Psychology, too, is replete with compelling examples of how people fool themselves. Even the most intelligent people make predictable and costly intuitive errors; coaches, athletes, investors, interviewers, gamblers and psychics fall prey to well-documented illusory intuitions. It's shocking how vulnerable we are to forming false memories, misjudging reality and mispredicting our own behavior. Our intuition errs.
Studies suggest, for instance, that people mispredict the durability and intensity of their emotions after a romantic breakup, losing an election, winning a game and being insulted. Harvard psychologist Daniel Gilbert, Ph.D., and his colleagues have studied at length our ability to affectively forecast. They've found that while most people facing a personal catastrophe expect emotional wounds to be enduring, such expectations are often wrong.

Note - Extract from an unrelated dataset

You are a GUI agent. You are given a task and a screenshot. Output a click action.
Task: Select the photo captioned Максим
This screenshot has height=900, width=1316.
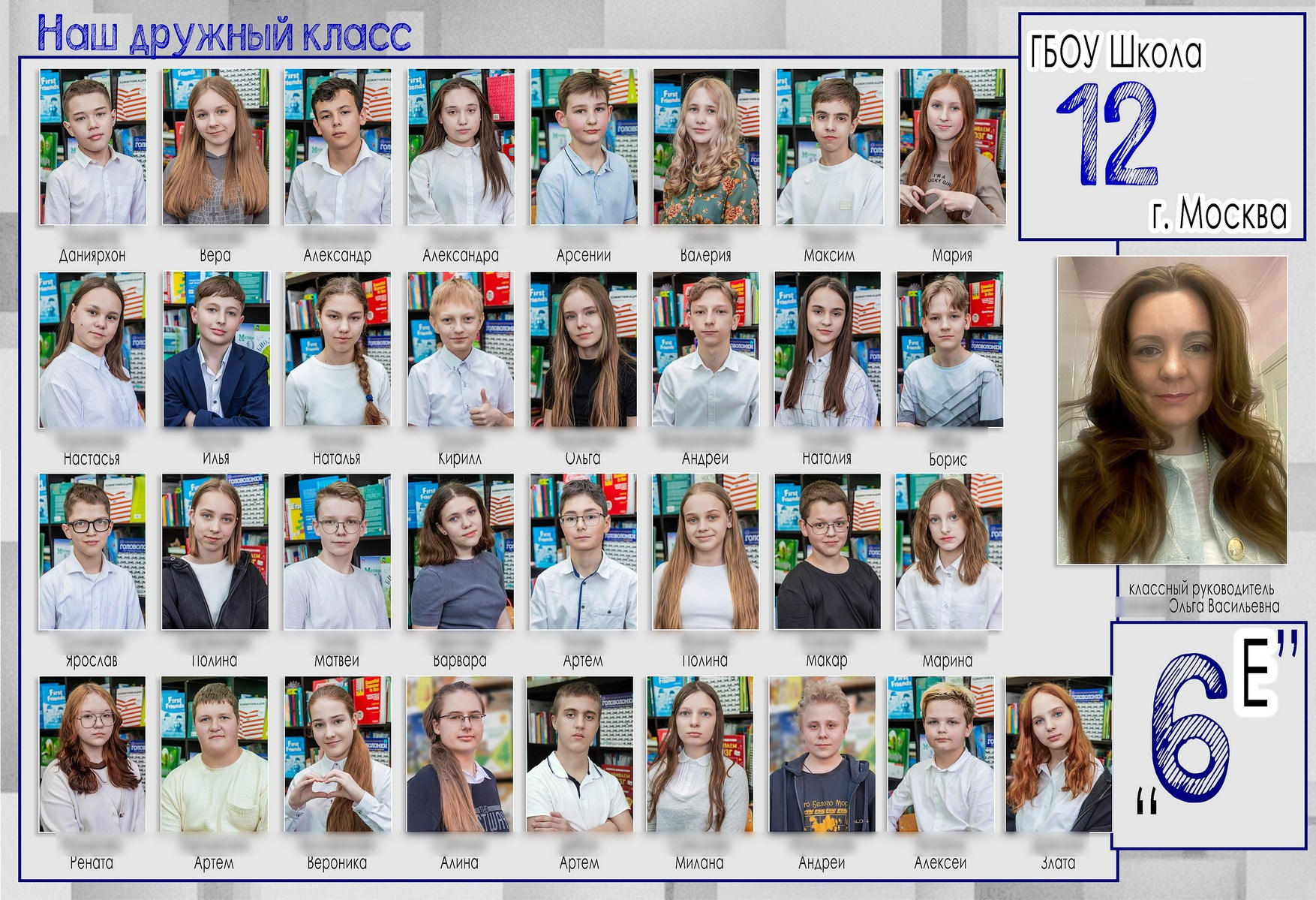(829, 147)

Take hungry shoppers, for instance, who buy more impulsively than those who shop after dinner. When hungry, we mispredict how gross fried doughnuts will seem when we're full. When sated, however, we mispredict how yummy that late-night doughnut might be. Various other studies have found that people tend to overestimate how much their well-being would be affected by warmer winters, relocations, football victories, losing weight, and having more free time. Even extreme events—winning the lottery or suffering a paralyzing accident—affect long-term happiness to a lesser degree than most people suppose.
Our intuitive theory seems to be: We want; we get; we are happy. If true, this article would be shorter. In reality, note Gilbert and his colleague Timothy Wilson, Ph.D., of the University of Virginia, we often "miswant." People who dream of a holiday on a deserted tropical island may in fact be disappointed when they see "how much they require daily structure, intellectual stimulation or regular infusions of Pop Tarts." Our intuition tells us that if our desired candidate or team wins we will be delighted for a long while, but studies repeatedly reveal that emotional traces of good tidings evaporate more rapidly than we expect.
It's after negative events that we're particularly prone to misintuiting the durability of our emotions. People being tested for HIV expect to feel misery over bad news and elation over good news for weeks after hearing the results. And yet, just five weeks later, the recipients of bad news are less distraught and the recipients of good news are less elated than they first anticipated.
This occurs because people neglect the speed and power of their "psychological immune system," say Gilbert and Wilson, which includes strategies for rationalizing, discounting, forgiving and limiting trauma. Being largely ignorant of this emotional recovery system, we accommodate illnesses, disabilities, romantic breakups and defeats more readily than we intuitively expect. "Weeping may tarry for the night, but joy comes in the morning," reflected the Psalmist.
Intuition is bigger than we realize. It feeds our expertise, creativity, love and spirituality. It is a wonder. But it's also perilous. Today's cognitive science aims not to destroy intuition but to fortify it, to sharpen our thinking and deepen our wisdom. Scientists who expose intuition's flaws note that it works well in some areas, but needs restraints and checks in others. In realms from sports to business to spirituality, we now understand how perilous intuitions often go before a fall, and how we can therefore think smarter, even while listening to the creative whispers of our unseen mind.